WHAT YOU ARE ASKED TO DO: Pick out every line in the data below that holds "editor".

DATA RECORDS:
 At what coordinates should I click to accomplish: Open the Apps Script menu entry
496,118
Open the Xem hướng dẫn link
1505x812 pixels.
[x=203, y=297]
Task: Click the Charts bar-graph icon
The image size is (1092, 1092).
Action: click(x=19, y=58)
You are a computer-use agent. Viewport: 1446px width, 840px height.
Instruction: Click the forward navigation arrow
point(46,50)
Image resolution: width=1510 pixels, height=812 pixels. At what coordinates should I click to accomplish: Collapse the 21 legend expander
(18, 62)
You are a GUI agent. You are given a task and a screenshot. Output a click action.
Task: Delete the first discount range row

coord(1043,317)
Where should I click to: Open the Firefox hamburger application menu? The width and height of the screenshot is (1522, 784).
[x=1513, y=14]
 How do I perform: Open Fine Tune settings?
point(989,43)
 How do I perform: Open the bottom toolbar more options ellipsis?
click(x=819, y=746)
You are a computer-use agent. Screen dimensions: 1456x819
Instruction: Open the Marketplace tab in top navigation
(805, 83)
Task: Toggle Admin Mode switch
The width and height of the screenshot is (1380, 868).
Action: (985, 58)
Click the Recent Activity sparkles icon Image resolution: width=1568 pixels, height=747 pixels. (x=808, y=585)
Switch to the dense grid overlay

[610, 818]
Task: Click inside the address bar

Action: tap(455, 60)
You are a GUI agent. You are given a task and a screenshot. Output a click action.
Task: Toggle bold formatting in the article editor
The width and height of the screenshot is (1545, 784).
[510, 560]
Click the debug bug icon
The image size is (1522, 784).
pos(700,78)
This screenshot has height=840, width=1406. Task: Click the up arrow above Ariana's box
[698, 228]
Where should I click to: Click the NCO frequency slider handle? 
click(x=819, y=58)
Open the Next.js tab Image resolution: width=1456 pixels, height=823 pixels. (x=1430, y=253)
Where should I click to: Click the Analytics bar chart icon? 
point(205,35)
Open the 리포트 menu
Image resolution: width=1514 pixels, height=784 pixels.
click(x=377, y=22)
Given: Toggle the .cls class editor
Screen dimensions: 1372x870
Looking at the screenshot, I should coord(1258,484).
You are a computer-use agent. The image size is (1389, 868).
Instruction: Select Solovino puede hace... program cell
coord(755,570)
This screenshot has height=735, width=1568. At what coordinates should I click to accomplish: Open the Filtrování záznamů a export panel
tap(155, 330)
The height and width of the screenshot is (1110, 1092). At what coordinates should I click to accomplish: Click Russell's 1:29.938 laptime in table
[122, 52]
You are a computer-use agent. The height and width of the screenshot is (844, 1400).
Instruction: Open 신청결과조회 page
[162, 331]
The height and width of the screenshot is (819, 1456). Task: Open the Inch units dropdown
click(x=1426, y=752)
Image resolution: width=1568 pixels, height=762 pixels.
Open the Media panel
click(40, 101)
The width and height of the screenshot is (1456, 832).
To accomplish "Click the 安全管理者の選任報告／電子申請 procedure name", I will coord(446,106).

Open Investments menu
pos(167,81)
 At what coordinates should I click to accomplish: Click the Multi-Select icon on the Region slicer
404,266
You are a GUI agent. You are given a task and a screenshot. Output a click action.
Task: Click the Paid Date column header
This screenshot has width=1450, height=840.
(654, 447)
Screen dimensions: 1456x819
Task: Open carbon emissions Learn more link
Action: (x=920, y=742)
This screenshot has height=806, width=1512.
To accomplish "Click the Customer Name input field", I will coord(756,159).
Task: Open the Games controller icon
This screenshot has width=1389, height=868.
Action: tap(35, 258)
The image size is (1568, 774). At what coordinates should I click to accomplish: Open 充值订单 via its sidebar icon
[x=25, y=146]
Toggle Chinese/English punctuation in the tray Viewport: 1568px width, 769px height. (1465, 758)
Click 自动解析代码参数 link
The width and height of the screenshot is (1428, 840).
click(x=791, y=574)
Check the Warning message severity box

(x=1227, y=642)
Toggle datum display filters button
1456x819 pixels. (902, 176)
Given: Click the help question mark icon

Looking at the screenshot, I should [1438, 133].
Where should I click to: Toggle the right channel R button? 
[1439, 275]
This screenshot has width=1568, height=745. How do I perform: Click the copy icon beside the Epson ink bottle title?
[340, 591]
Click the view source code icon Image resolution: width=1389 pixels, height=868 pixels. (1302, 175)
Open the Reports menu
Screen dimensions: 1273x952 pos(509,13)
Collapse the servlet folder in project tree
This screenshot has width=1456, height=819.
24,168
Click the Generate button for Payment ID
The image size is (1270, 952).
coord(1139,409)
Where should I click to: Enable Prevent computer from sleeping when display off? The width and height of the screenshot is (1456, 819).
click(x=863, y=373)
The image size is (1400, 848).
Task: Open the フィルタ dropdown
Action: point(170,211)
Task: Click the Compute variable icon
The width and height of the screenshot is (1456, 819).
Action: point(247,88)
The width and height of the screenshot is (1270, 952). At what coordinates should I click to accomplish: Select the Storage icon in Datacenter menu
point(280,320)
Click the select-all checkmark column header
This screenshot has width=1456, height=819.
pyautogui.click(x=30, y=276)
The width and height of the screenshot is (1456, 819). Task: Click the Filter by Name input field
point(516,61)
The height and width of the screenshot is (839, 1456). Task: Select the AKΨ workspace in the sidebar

EXERCISE RESULT:
Task: Toggle bold formatting in the article editor
Given: Toggle the .cls class editor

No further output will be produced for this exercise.